Further analyses found that blood levels of pro-osteoclastic signaling molecules were increased in the antibiotic-treated mice, indicating that upregulation of osteoclast activity resulted from specific immune responses triggered by alterations to the gut microbiota. “Unchanged Tnf or Ccl3 expression in marrow and elevated tumor necrosis factor-a and chemokine (C-C motif) ligand 3 in serum indicated that the pro-osteoclastic effects of the antibiotics are driven by increased systemic inflammation,” the team noted. “Antibiotic-induced broad changes in adaptive and innate immune cells in mesenteric lymph nodes and spleen demonstrated that the perturbation of gut microbiota drives a state of dysbiotic hyperimmune response at secondary lymphoid tissues draining local gut and systemic circulation.”
Examination of immune cell populations in the bone marrow of antibiotic-treated animals also—and surprisingly, the authors acknowledged—highlighted a significant increase in myeloid-derived suppressor cells (MDSCs) in antibiotic-treated animals. MDSCs play a role in regulating the innate and adaptive immune responses to various diseases, but they have not been extensively studied in health. The team’s analyses also found that antigen presentation and processing were suppressed in the bone marrow upon antibiotic treatment. “Intriguingly, antibiotic treatment up-regulated MDSCs and suppressed major histocompatibility complex (MHC) class II antigen processing/presentation in the bone marrow … Antibiotic-induced up-regulation of MDSCs and suppressed MHC class II antigen processing/presentation in the bone marrow implies that the antibiotic disruption of the gut microbiota critically alters osteoimmune cross talk.”
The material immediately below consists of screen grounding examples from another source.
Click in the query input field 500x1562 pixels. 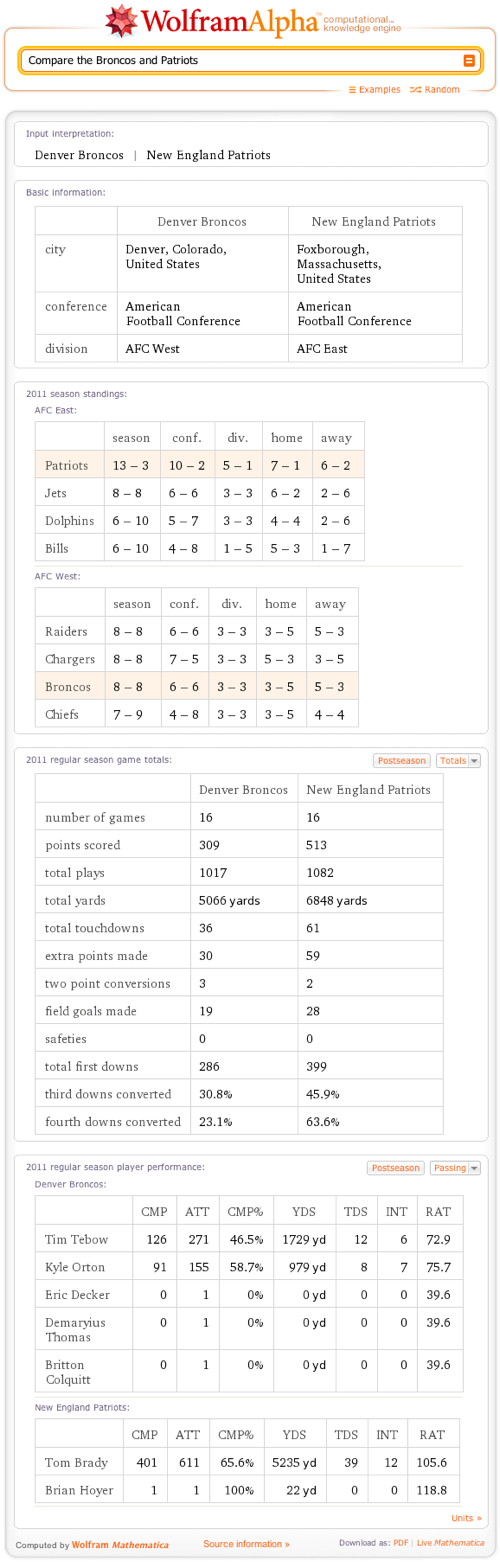pos(240,61)
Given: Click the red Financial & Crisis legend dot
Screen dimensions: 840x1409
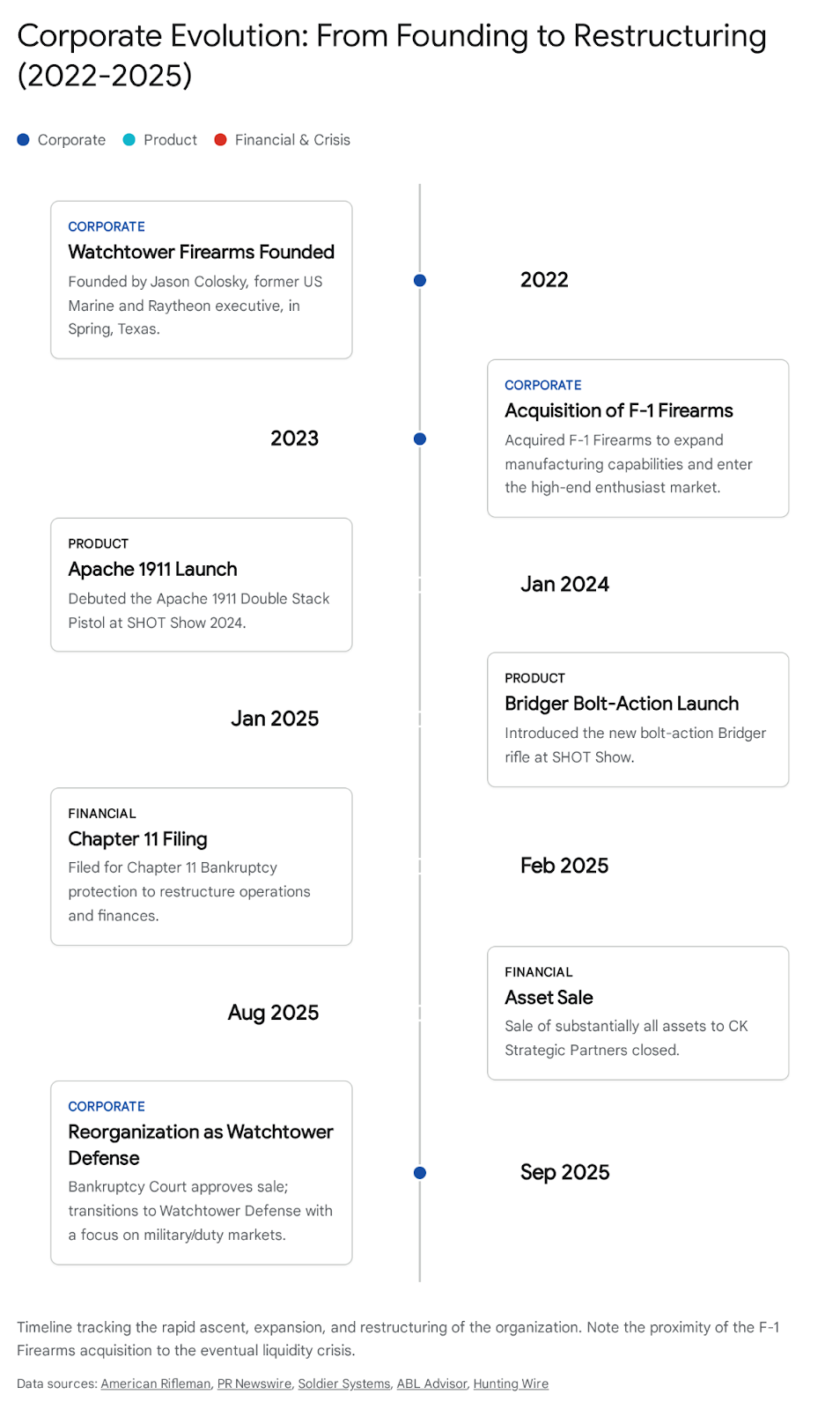Looking at the screenshot, I should 221,140.
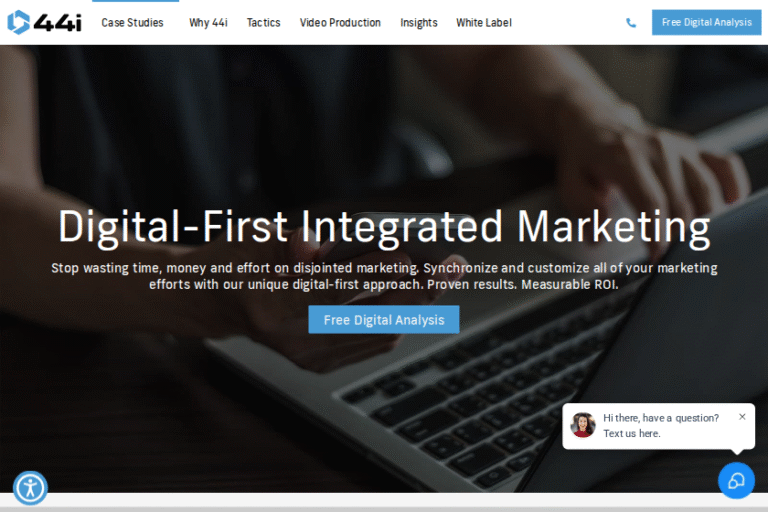768x512 pixels.
Task: Open the Case Studies menu item
Action: pos(132,23)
MDSCs are increased in the bone marrow of mice treated with antibiotics (ABX, right) compared to control treated animals (left). [Dr. Chad Novince of the Medical University of South Carolina]
The reported study used a broad-spectrum cocktail of antibiotics that was designed to have a major disruptive effect on the gut microbiome. Nevertheless, the overall findings that antibiotic-related changes to the normal commensal microbiota result in dysregulation of communication between immune cells and bone cells merits further studies involving a more clinically relevant antibiotic regimen. It may then be possible to carry out clinical trials to study the effects of different antibiotics on the gut microbiome, and potentially suggest microbiome-targeted approaches to preventing or treating skeletal diseases.
“This research demonstrates that antibiotic disruption of gut microbiota composition alters host immune response effects, which critically modulates normal osteoimmune processes in the postpubertal developing skeleton,” the authors concluded. “This is the first known report to elucidate antibiotic alteration of gut microbiota effects on bone cell (osteoclast and osteoblast) outcomes … More importantly, this report discerns that exogenous perturbation of gut microbiota immunomodulation impacts normal growth and development at sites distant to the gut.”